>>>>>

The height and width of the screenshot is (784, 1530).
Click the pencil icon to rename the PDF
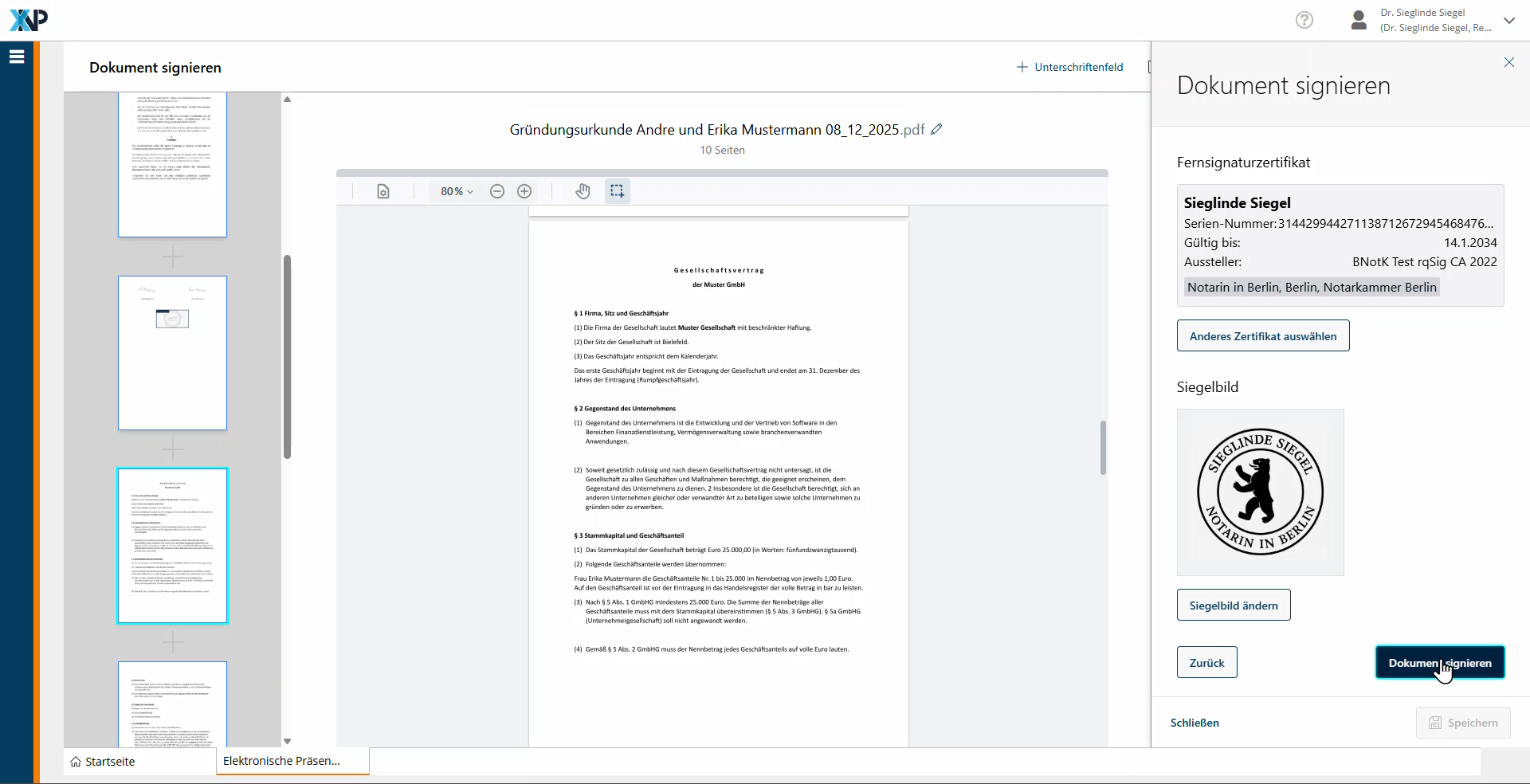coord(936,129)
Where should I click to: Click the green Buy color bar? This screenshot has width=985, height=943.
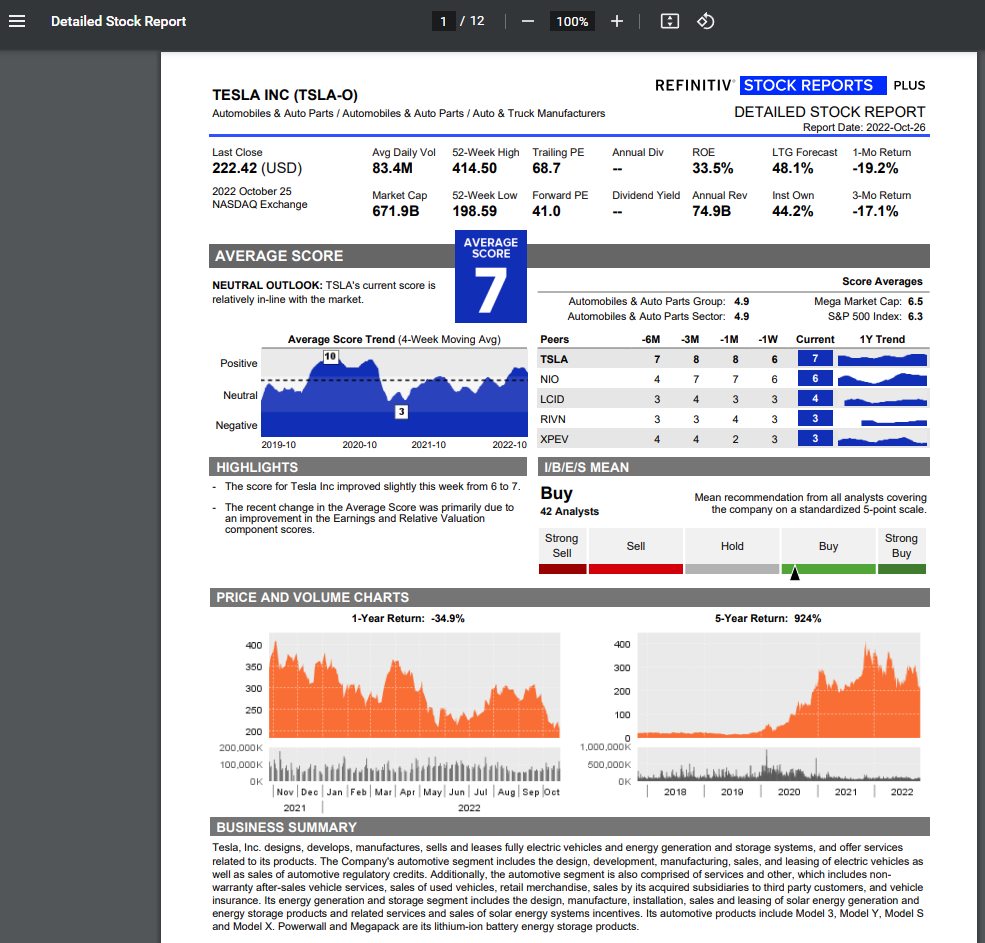click(828, 569)
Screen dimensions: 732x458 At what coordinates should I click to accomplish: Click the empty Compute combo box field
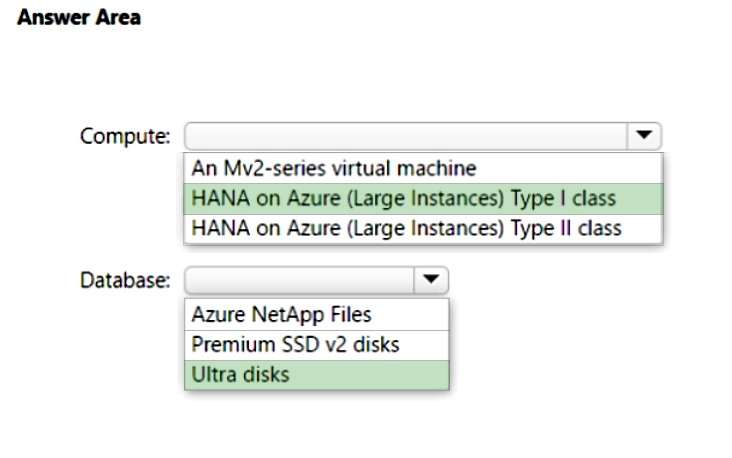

<<<<<

The entries above should be retyped exactly, minus any pictures.

The height and width of the screenshot is (784, 1530).
Click the pencil icon to rename the PDF
coord(936,129)
Where should I click to: Click the green Buy color bar? This screenshot has width=985, height=943.
click(828, 569)
Screen dimensions: 732x458 At what coordinates should I click to accomplish: Click the empty Compute combo box field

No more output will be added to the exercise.